━━ Data entries ━━
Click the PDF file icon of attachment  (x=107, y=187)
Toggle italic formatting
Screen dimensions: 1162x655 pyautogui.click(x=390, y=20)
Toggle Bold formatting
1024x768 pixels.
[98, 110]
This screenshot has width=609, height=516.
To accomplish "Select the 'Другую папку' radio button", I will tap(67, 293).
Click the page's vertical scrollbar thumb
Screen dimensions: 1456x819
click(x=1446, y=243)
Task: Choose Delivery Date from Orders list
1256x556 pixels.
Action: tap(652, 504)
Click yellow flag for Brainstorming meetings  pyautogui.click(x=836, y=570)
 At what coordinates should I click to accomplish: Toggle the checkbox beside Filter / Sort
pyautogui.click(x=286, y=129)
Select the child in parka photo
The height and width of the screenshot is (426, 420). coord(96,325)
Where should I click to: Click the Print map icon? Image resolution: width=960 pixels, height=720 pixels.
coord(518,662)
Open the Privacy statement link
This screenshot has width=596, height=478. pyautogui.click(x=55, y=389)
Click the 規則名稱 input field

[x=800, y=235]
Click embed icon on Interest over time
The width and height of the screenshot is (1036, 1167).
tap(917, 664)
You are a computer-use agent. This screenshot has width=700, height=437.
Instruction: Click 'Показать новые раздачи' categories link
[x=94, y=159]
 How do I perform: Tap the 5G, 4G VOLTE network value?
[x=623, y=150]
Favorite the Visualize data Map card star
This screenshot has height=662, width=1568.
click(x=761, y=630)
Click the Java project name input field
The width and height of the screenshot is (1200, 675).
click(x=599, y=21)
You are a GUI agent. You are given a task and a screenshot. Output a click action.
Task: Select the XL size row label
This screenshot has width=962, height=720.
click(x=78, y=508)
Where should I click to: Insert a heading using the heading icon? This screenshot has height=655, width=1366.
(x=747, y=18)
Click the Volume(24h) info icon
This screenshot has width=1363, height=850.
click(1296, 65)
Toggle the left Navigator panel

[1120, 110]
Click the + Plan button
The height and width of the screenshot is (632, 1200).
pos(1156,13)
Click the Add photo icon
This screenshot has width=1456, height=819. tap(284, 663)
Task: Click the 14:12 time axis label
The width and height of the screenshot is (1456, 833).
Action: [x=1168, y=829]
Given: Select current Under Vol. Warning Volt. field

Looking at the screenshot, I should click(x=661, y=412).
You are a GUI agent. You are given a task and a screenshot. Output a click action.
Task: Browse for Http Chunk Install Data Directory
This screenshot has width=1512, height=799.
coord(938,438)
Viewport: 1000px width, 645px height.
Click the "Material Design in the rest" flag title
━━━
▶ Exercise description:
Copy every one of the items above word for word, with no changes.

▶ Result below:
Click the PDF file icon of attachment  (x=107, y=187)
Toggle italic formatting
Screen dimensions: 1162x655 pyautogui.click(x=390, y=20)
Toggle Bold formatting
1024x768 pixels.
[98, 110]
This screenshot has width=609, height=516.
To accomplish "Select the 'Другую папку' radio button", I will tap(67, 293).
Click the page's vertical scrollbar thumb
Screen dimensions: 1456x819
click(x=1446, y=243)
Task: Choose Delivery Date from Orders list
1256x556 pixels.
Action: tap(652, 504)
Click yellow flag for Brainstorming meetings  pyautogui.click(x=836, y=570)
 At what coordinates should I click to accomplish: Toggle the checkbox beside Filter / Sort
pyautogui.click(x=286, y=129)
Select the child in parka photo
The height and width of the screenshot is (426, 420). coord(96,325)
Where should I click to: Click the Print map icon? Image resolution: width=960 pixels, height=720 pixels.
coord(518,662)
Open the Privacy statement link
This screenshot has width=596, height=478. pyautogui.click(x=55, y=389)
Click the 規則名稱 input field

[x=800, y=235]
Click embed icon on Interest over time
The width and height of the screenshot is (1036, 1167).
tap(917, 664)
You are a computer-use agent. This screenshot has width=700, height=437.
Instruction: Click 'Показать новые раздачи' categories link
[x=94, y=159]
 How do I perform: Tap the 5G, 4G VOLTE network value?
[x=623, y=150]
Favorite the Visualize data Map card star
This screenshot has height=662, width=1568.
click(x=761, y=630)
Click the Java project name input field
The width and height of the screenshot is (1200, 675).
click(x=599, y=21)
You are a GUI agent. You are given a task and a screenshot. Output a click action.
Task: Select the XL size row label
This screenshot has width=962, height=720.
click(x=78, y=508)
Where should I click to: Insert a heading using the heading icon? This screenshot has height=655, width=1366.
(x=747, y=18)
Click the Volume(24h) info icon
This screenshot has width=1363, height=850.
click(1296, 65)
Toggle the left Navigator panel

[1120, 110]
Click the + Plan button
The height and width of the screenshot is (632, 1200).
pos(1156,13)
Click the Add photo icon
This screenshot has width=1456, height=819. tap(284, 663)
Task: Click the 14:12 time axis label
The width and height of the screenshot is (1456, 833).
Action: [x=1168, y=829]
Given: Select current Under Vol. Warning Volt. field

Looking at the screenshot, I should click(x=661, y=412).
You are a GUI agent. You are given a task and a screenshot. Output a click action.
Task: Browse for Http Chunk Install Data Directory
This screenshot has width=1512, height=799.
coord(938,438)
Viewport: 1000px width, 645px height.
Click the "Material Design in the rest" flag title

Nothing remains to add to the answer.